Отрывок =>
*-*-*

Древняя и устойчивая метафора: уподобление города, земли — женщине во многих культурах закреплена не только словесно, но и визуально, ее любят использовать в экспрессивно окрашенных текстах современные политики, потому что она ярка и понятна всем. Возможно потому, что обращена к так называемой архаической памяти, когда земля и власть отождествлялись, соответственно, с женским началом и мужским.
Взятие Херсонеса как брак
Насколько способствовали закреплению этой метафоры реальные браки первых русских князей рассказывает журналист и краевед Рустам Рахматуллин: «Здесь нет брачной метафорики, здесь буквальность. Можно вспомнить основание Москвы, связанное с боярином Кучкой, когда князь овладевает землей через убийство и сочетает браком дочь убитого, Кучковну, со своим сыном Андреем Галичским. Вот еще один вариант этого метафорического понимания. Взятие города понимается в средневековой, в частности, традиции как брак, взятие священного города — как священный брак. При этом возможная профанация брака, возможное изнасилование города зависит от стиля вторжения в город. Сама эта метафора удобна для описания разных ситуаций, потому что если эту метафору продолжать, то княжеская власть первых веков — это, конечно, жениховская власть, а царская власть высокого средневековья — это власть мужа. Тут разница на одну букву, на приставку: князь овладевает — царь владеет; князя зову прийти и владеть, а царь уже понимается как владелец по божественному праву. О князе помнят, что он пришел и может уйти, поэтому я говорю о том, что отношения князя с местным обществом были своего рода обручением, которое никогда не превращалось в брак».

*-*-*

Задание =>
Продолжите текст о метафоре города как невесты и о княжеской власти, начав сразу после его последнего предложения.

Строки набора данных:

*-*-*

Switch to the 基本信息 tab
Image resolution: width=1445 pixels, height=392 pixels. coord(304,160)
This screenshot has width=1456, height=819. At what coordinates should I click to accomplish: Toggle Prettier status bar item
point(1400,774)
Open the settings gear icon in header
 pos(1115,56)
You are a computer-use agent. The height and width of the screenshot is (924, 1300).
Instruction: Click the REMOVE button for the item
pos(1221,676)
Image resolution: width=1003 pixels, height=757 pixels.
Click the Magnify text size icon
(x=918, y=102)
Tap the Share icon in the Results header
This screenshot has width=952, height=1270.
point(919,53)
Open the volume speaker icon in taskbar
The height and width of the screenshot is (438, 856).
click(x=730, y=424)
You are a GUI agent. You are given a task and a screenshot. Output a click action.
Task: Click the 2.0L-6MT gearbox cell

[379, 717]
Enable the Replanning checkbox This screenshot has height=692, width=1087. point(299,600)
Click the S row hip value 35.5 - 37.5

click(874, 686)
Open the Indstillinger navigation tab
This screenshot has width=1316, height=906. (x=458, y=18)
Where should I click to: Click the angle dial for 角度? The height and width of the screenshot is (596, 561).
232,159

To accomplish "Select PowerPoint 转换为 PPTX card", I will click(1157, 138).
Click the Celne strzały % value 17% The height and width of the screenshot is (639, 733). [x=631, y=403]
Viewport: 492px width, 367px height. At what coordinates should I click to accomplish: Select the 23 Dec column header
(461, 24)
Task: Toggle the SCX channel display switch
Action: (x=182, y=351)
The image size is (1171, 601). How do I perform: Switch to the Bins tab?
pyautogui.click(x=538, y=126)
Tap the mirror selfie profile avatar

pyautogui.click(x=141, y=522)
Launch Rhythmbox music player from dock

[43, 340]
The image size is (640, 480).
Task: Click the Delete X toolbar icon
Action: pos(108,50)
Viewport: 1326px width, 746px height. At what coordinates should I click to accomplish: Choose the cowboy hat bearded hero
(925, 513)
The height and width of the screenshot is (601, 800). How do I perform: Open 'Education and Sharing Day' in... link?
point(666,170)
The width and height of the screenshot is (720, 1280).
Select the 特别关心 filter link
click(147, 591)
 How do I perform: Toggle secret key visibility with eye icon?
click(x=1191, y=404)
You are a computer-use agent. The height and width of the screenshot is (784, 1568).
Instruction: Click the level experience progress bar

*-*-*

Ответ =>
«В этом смысле Русь оставалась невестой, как и подобает юности, — продолжает Рустам Рахтуллин. — Потом стали складываться местные династии. Кстати, именно в это время возникает понятие Кремль и слово "Кремль". Оно возникает в XIV веке и означает вовсе не "замок вне города", а "город с государевым двором в центре". То есть государь сидит хозяином, хозяином по природному и — главное — божественному праву. Это очень важно, потому что князю достаточно быть законным, а государь должен быть истинным в мистическом смысле слова. И в этот момент мы можем говорить уже о брачной метафоре, речь идет о браке власти с собственной землей. Поначалу в это промежуточное время между Киевом и Москвой княжеский дом брачуется с землей по частям, а в третье, московское время московский дом брачуется с полнотою земли — так можно было бы развить эту метафору применительно именно к внутренней истории. Применительно к внешней истории, истории завоевания (а я не всегда употребляю слово "завоевание" со знаком "минус"), конечно, самый первый известный здесь пример — это взятие Херсонеса князем Владимиром, которое понималось и как символическое взятие Константинополя, и как брак. Неслучайно именно корсунское взятие повлекло брак Владимира, его породнение с константинопольским царским домом, здесь же он берет веру, то есть крестится — и все это грани одного события: он берет город как другой город, город как жену, город как веру. При этом, наверное, входит в премудрость, потому что, по некоторым сведениям, собор Херсонеса был Софийским, как и Константинопольский».
А если уже приближаться к современности, Москва всегда по большей части ассоциировалась с женским, тогда как Петербург ей противопоставлялся и в этом смысле: действительно, если даже представить его внешний облик, — это мужской город. Рустам Рахматуллин считает, что это связано с природой Москвы и Петербурга, как городов, которые своим вот таким взаимным существованием пересказывают эту древнюю тему отношений земли и власти: «Я имею в виду преемственность Петербурга от петровской Яузы, то есть от антикремлевского проекта в самой Москве, во-вторых, преемственность петровской Яузы от грозненской опричнины. Психологический тип поведения государя — опричный царь и царь Петр — очень сходны. Вот эта любовь к инкогнито, псевдонимам, "смирение паче гордости", культ частности, культ прелюбодеяния. Иван IV выносит государев двор из города, таким образом, двор снова становится замком, то есть Грозный подчеркивал, что ведет себя как Рюрик, он овладевает. Иван III вел себя как муж, повторяя нашу брачную метафору, как муж земли, и он даже не столько брачевался с Новгородом, сколько пытался ему объяснить, что брак уже состоялся мистически. Иван IV женихался, именно обручался с землей без намерения жениться. Петр в этом смысле более последователен, его метания по стране — это, конечно, поведение раннекняжеское. И самое бегство Петра из Кремля сначала на Яузу, а потом в Петербург — это типично опричная жестикуляция. Петр просто вернулся в область Рюрика. Он действительно поместил себя в крайнюю точку страны, точку овладения. Петербург именно такой город. И здесь Москва снова оказывается синонимом земли, общества, и в этом смысле, если угодно, женского начала, а Петербург — синонимом власти. Это снова архаизация».
«Ветхая столица пришла в страх и вычисляет дни, заботится о себе»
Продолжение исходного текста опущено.